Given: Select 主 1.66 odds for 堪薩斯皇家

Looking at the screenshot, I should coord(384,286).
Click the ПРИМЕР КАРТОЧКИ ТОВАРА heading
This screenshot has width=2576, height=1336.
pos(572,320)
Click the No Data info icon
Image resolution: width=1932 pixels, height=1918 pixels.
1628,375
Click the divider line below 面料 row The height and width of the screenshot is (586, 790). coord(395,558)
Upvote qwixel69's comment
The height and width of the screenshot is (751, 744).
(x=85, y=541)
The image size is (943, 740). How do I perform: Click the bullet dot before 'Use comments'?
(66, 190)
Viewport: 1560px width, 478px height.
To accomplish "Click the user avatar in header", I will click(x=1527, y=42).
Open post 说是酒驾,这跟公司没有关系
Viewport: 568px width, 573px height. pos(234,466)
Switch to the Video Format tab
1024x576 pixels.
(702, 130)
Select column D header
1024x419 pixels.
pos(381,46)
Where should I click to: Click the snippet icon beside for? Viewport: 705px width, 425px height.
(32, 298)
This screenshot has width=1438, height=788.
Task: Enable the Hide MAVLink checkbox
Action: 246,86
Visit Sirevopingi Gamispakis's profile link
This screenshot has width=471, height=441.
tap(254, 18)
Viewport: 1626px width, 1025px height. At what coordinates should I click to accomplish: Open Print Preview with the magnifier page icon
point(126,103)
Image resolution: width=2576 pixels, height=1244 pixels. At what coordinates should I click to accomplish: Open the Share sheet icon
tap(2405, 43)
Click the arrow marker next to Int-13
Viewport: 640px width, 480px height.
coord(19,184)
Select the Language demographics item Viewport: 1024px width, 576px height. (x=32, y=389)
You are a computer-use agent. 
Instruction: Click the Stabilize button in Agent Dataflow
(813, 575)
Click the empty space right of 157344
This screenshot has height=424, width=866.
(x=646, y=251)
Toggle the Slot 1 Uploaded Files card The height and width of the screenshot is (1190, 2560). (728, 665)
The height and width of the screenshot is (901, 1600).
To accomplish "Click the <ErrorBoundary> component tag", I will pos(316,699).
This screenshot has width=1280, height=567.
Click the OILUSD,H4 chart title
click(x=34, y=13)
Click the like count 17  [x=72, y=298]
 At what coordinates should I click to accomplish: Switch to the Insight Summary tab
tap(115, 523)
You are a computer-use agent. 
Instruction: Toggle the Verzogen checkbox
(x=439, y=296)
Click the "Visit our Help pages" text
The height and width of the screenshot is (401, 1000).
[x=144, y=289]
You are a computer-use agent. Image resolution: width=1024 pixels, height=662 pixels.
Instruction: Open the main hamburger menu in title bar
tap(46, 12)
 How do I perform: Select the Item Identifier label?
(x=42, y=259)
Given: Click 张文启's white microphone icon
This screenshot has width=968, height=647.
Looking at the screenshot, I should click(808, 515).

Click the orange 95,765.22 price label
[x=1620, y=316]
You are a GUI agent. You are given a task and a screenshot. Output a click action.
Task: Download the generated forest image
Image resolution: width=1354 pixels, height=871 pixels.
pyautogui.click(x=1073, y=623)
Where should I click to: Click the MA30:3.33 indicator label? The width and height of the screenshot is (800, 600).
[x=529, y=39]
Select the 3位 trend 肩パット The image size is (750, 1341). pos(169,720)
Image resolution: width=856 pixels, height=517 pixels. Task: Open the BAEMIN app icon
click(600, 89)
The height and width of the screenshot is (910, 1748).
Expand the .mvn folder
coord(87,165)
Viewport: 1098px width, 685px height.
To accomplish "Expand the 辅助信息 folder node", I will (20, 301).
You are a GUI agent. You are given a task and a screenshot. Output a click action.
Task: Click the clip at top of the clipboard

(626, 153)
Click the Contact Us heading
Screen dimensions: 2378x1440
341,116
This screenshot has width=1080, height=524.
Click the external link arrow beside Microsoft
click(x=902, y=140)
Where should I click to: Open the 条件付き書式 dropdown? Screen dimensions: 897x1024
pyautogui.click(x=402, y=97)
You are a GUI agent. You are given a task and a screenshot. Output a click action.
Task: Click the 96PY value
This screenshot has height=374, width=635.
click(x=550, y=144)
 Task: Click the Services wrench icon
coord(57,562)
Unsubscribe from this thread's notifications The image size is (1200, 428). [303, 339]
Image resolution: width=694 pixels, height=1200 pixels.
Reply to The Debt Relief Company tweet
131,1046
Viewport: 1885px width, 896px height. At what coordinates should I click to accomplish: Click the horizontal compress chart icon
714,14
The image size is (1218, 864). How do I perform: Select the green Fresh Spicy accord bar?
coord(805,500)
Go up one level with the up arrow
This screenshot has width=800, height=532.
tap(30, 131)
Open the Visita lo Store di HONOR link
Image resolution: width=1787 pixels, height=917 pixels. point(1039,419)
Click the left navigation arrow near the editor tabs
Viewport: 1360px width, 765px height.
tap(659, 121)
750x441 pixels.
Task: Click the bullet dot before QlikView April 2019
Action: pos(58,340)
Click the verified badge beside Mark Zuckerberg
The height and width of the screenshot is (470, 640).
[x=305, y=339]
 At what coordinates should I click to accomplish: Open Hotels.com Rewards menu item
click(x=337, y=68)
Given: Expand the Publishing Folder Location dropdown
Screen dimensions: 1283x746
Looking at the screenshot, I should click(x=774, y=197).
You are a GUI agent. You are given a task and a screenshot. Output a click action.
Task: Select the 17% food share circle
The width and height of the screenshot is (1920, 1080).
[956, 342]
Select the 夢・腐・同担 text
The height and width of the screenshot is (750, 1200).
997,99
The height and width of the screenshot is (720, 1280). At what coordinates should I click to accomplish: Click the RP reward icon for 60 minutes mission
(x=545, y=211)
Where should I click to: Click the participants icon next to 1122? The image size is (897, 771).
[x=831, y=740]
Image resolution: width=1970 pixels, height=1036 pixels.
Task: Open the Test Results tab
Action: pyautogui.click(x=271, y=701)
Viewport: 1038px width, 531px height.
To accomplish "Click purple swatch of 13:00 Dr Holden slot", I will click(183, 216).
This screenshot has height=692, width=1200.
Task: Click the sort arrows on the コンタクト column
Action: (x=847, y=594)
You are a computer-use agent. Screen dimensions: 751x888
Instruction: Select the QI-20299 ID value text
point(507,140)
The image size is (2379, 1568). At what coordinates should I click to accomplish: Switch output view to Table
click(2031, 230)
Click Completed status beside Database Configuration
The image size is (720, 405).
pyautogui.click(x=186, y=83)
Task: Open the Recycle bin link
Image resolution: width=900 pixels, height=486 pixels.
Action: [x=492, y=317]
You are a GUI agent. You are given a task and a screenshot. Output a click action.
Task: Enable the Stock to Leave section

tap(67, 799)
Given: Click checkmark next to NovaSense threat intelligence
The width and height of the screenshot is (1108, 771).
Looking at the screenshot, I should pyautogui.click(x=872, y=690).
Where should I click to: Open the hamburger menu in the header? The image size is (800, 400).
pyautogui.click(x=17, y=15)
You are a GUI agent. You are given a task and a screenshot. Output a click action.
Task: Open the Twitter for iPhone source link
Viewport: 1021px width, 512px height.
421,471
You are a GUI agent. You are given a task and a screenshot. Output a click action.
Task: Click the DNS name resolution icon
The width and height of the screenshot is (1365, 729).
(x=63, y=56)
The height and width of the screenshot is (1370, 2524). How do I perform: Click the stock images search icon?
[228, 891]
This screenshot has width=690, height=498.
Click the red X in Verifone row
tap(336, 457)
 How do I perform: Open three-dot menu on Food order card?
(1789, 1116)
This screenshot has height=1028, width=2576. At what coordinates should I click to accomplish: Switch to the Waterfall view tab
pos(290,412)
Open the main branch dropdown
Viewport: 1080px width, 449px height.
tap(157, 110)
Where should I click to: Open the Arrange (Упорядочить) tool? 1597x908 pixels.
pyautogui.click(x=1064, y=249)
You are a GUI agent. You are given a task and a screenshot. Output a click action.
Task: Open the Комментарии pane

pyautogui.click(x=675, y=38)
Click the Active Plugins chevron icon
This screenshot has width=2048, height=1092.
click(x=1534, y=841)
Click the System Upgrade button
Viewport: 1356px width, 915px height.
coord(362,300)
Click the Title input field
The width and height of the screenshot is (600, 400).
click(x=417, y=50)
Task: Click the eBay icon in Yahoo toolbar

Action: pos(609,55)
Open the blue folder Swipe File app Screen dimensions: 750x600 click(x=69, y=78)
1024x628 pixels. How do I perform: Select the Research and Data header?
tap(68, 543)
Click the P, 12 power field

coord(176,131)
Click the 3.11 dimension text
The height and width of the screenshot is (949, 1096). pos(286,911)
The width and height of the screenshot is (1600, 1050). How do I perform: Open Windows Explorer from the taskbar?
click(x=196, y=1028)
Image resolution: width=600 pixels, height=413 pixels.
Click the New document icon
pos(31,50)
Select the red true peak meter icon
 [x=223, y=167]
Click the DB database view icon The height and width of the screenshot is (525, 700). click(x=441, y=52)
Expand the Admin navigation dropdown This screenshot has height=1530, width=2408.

======

# WHAT IS ASKED
Lay out the records above as a numbered list, from the line containing "Click the DB" through the last line of the records, leaving out any blank lines.

# SOLVED PROBLEM
1. Click the DB database view icon The height and width of the screenshot is (525, 700). click(x=441, y=52)
2. Expand the Admin navigation dropdown This screenshot has height=1530, width=2408.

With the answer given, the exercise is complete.